Pulliam v. Balkcom

Citation263 S.E.2d 123,245 Ga. 99
Decision Date24 January 1980
Docket NumberNo. 35540,35540
PartiesPULLIAM v. BALKCOM.
CourtSupreme Court of Georgia

Millard C. Farmer, Atlanta, for appellant.

Arthur K. Bolton, Atty. Gen., Daryl A. Robinson, Staff Asst. Atty. Gen., for appellee.

MARSHALL, Justice.

The appellant was convicted in the Troup Superior Court of the murder and armed robbery of James L. Johnson, a taxicab driver. From the evidence introduced at trial, it was established that the appellant and an accomplice, Willie Joe Harris, had summoned the taxi. While the victim was in the driver's seat and the appellant was in the back seat, the appellant shot the victim in the head. Harris then relieved him of his money.

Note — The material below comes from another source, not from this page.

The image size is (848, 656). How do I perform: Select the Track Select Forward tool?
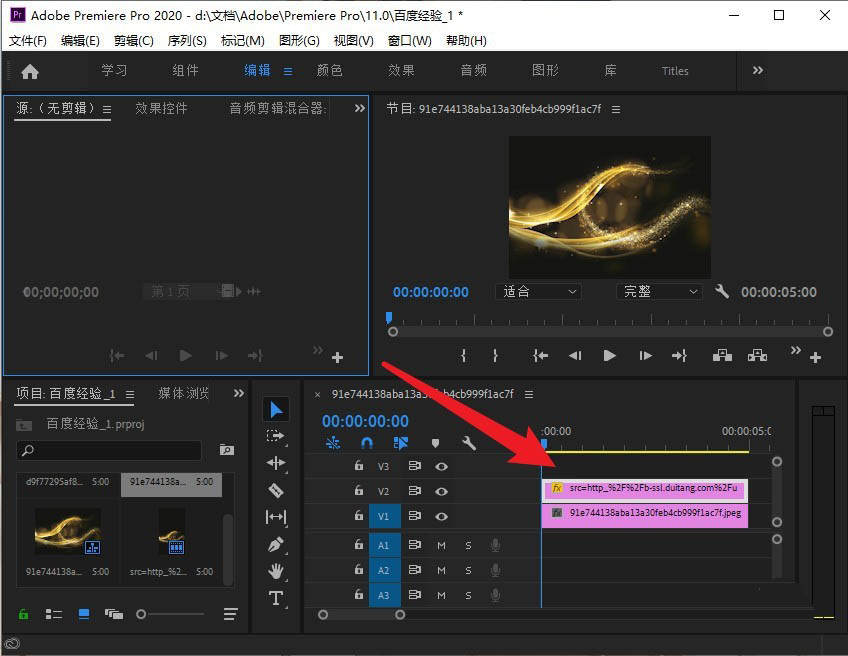[276, 436]
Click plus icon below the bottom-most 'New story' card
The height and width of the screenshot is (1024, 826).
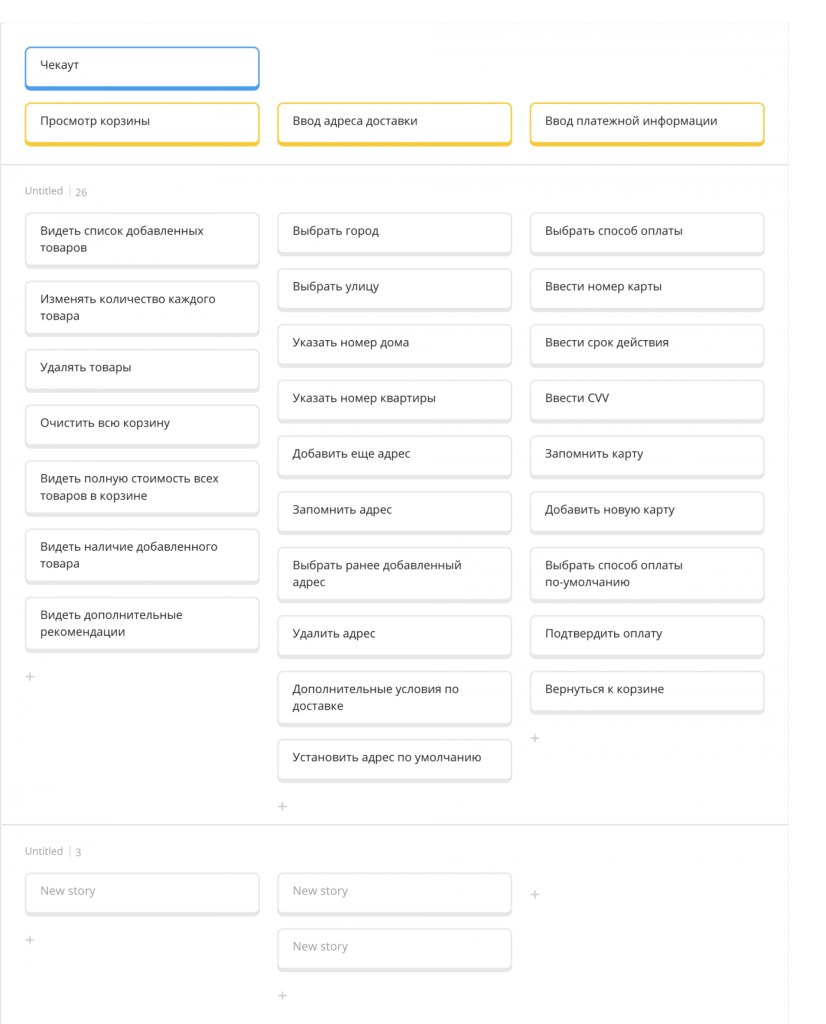(x=282, y=996)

The appellant was sentenced to death for the murder conviction and to life imprisonment for the armed robbery conviction. His convictions and sentences were affirmed on direct appeal to this court. Pulliam v. State, 236 Ga. 460, 224 S.E.2d 8 (1976). The appellant subsequently filed a petition for writ of habeas corpus in the Tattnall Superior Court. The habeas corpus court granted the petition insofar as it sought to set aside the death sentence due to defects in the instructions to the jury during the presentence hearing. We granted the appellant's application to appeal the denial of the other grounds for habeas relief. In this appeal, the appellant advances 10 arguments.

1. First, the appellant argues that Code Ann. § 38-801(e) (Ga.L.1966, p. 502, as amended) is unconstitutional insofar as it limits the subpoena power within the state to 150 miles of the hearing or trial. The appellant argues that this limitation unconstitutionally infringes on his Sixth Amendment right of compulsory process to obtain the testimony of his witnesses, and that it operates so as to deprive him of a full and fair habeas corpus hearing. We disagree.

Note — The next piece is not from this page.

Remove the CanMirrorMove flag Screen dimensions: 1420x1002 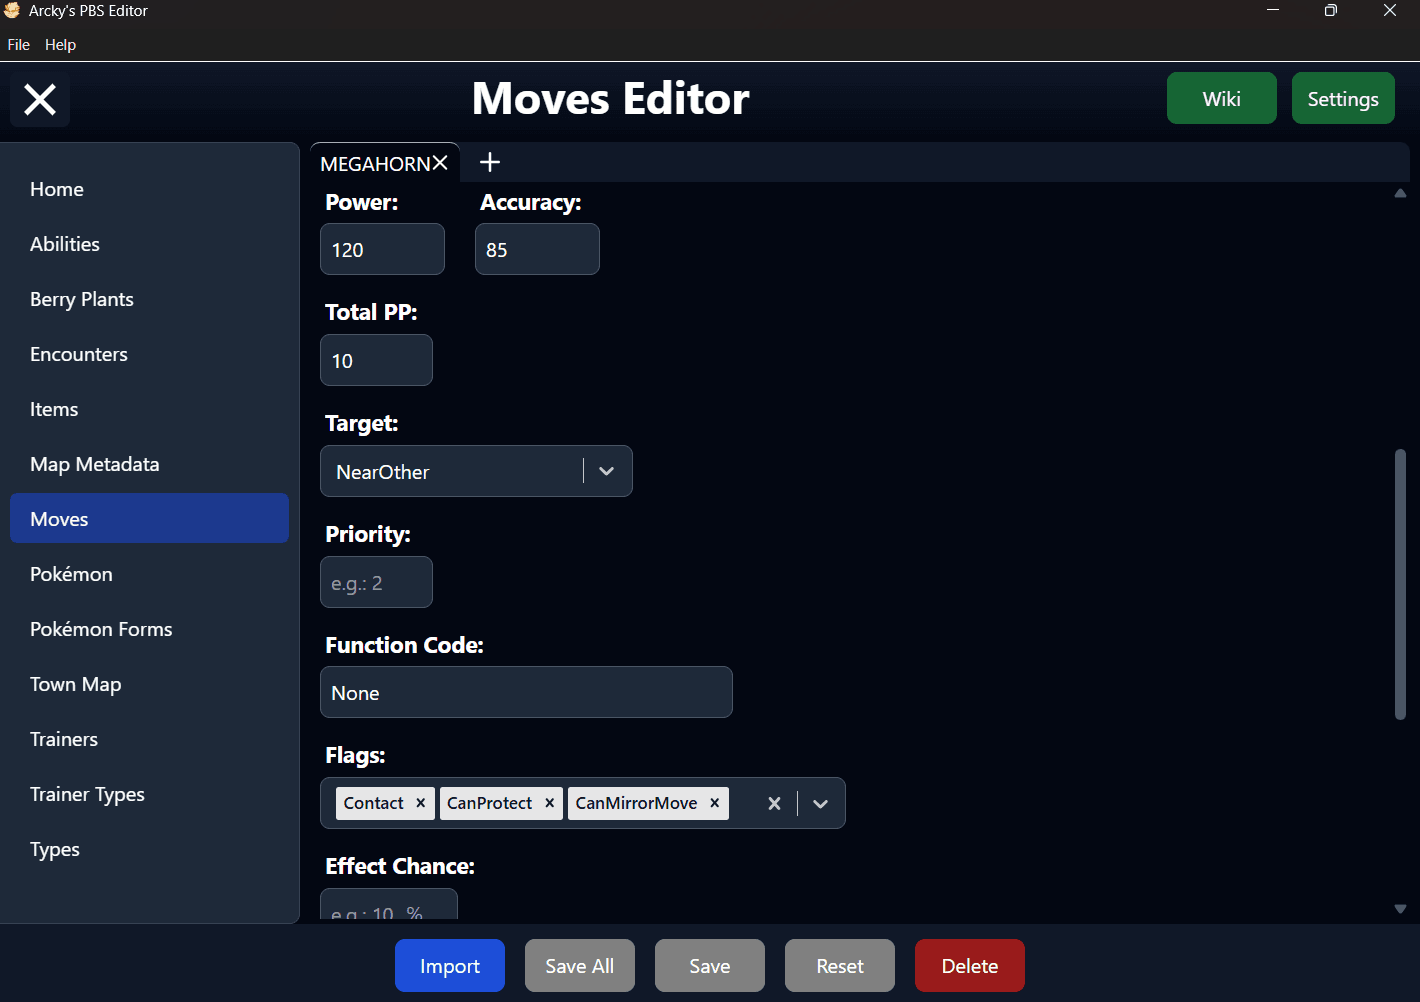[x=714, y=803]
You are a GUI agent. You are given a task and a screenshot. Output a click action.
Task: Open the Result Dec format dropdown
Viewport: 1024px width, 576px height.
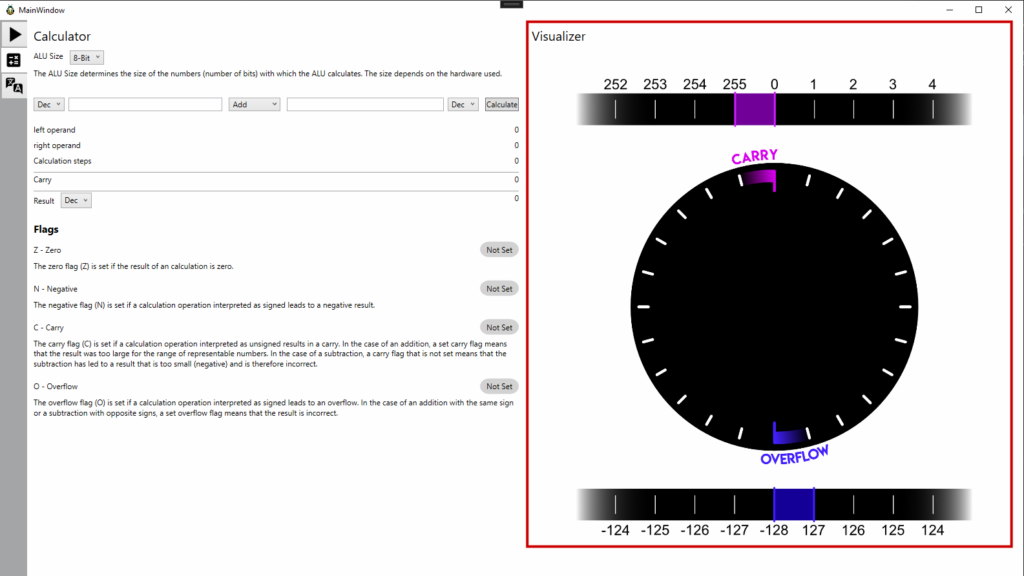click(x=76, y=200)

The Sixth Amendment guarantee to the accused of compulsory process to obtain the testimony of witnesses has no application in the context of habeas corpus proceedings, which are civil in nature. See Krist v. Caldwell, 230 Ga. 536(7), 198 S.E.2d 161 (1973). Habeas corpus hearings may be conducted "in a summary manner." Code Ann. § 50-114. A superior court judge considering a petition for writ of habeas may even resolve disputed issues solely upon the basis of sworn affidavits. Code Ann. § 50-127(7)(c); Crawford v. Linahan, 243 Ga. 161(1), 253 S.E.2d 171 (1979). Code Ann. § 50-127(7)(a) authorizes superior courts in habeas corpus proceedings to receive proof by "depositions, oral testimony, sworn affidavits, or other evidence." 1

We hold that Code Ann. § 38-801(e)'s limitation on the subpoena power within the state to 150 miles of the hearing or trial is not unconstitutional as applied in habeas corpus proceedings. In so holding, we note that under Federal Rule of Civil Procedure 45(e)(1), subpoenas issued by a United States district court in a federal habeas corpus proceeding "may be served at any place within the district, or at any place without the district that is within 100 miles of the place of the hearing or trial . . ." This enumeration of error is without merit.

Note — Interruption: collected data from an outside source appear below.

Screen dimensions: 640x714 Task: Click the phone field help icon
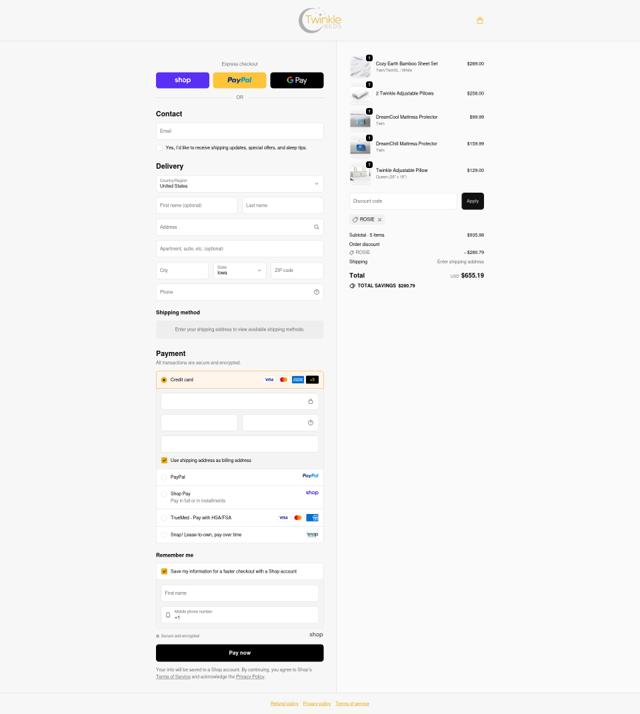pos(316,292)
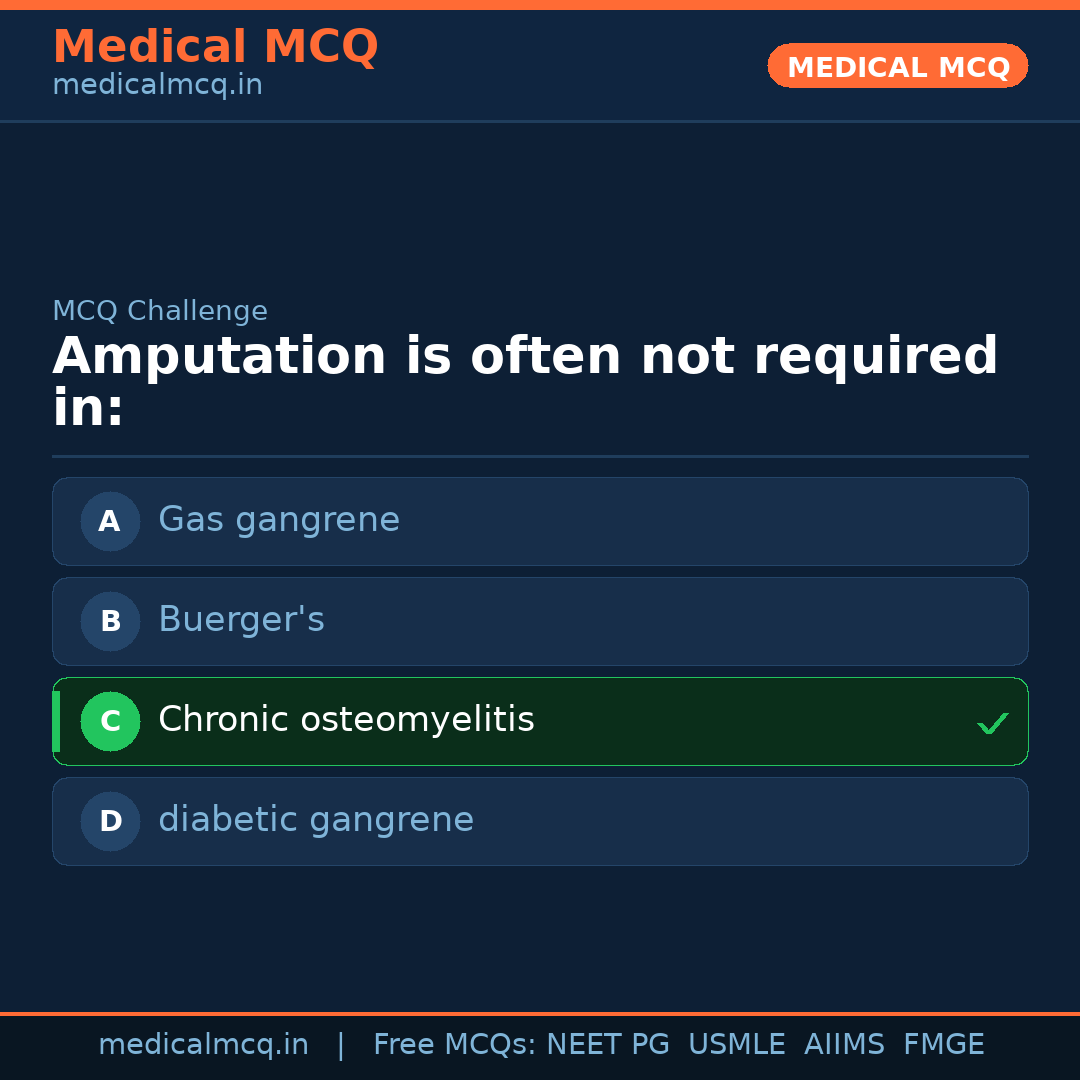Select the Gas gangrene answer
1080x1080 pixels.
[x=279, y=520]
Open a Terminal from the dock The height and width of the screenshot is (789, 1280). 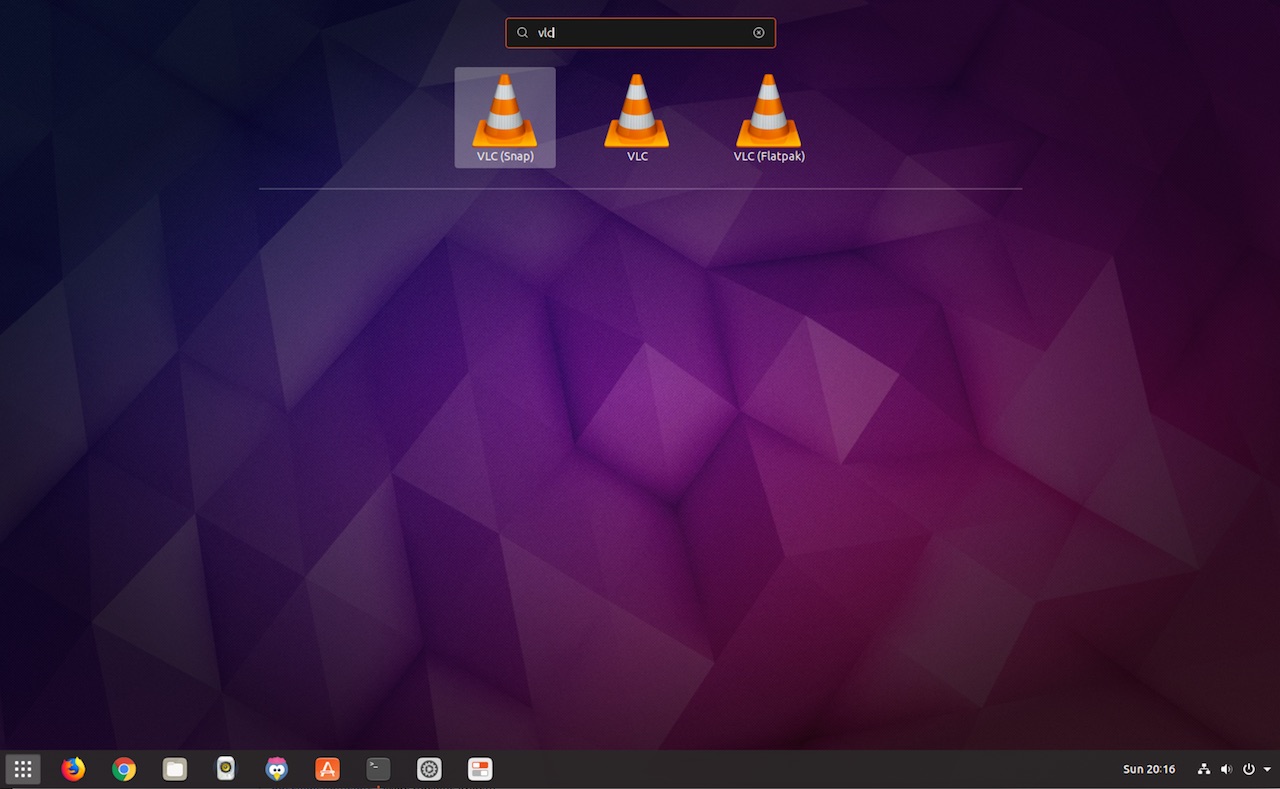pos(377,769)
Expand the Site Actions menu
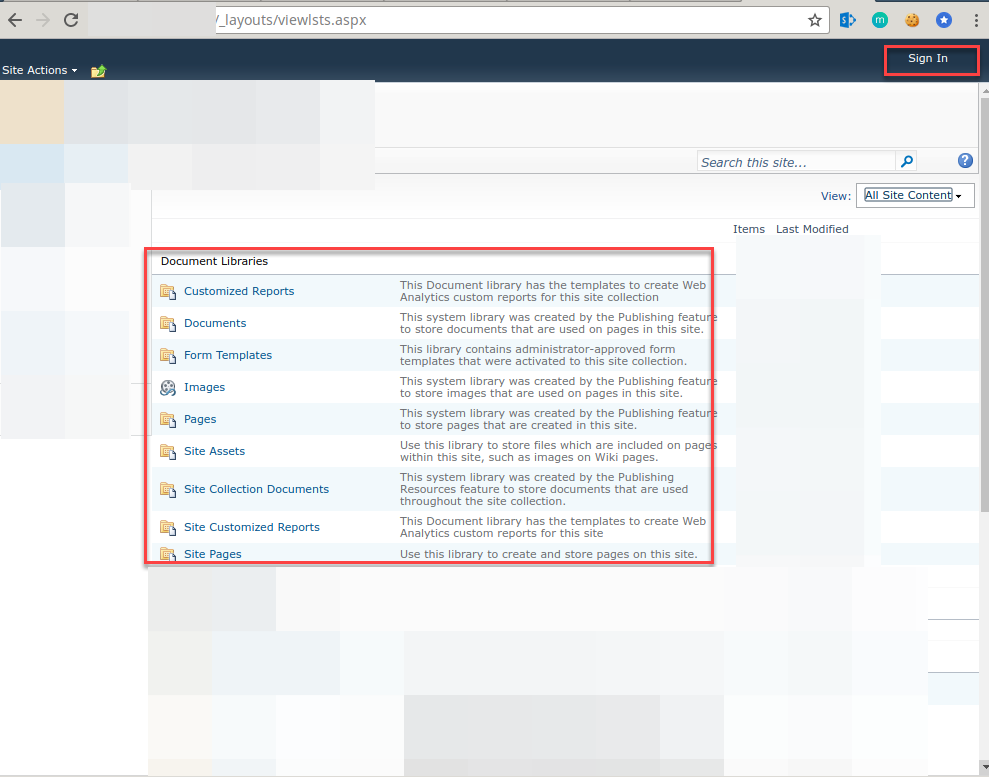Viewport: 989px width, 777px height. 38,70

2. Second, the appellant argues that the habeas court erred in denying his motion for funds to employ legal counsel, investigators, and expert witnesses to establish the claims he is advancing in the habeas corpus proceeding. It has been held that, even in death penalty cases, the habeas petitioner has no right to receive state funds for these purposes. Spencer v. Hopper, 243 Ga. 532(2), 255 S.E.2d 1 (1979) and cits. See also Harris v. Hopper, 243 Ga. 244, 253 S.E.2d 707 (1979). We find this argument to be without merit.

3. Third, the appellant argues that the trial judge's charge to the jury during the guilt-innocence phase of his trial unconstitutionally shifted the burden of proof to him on the issue of malice.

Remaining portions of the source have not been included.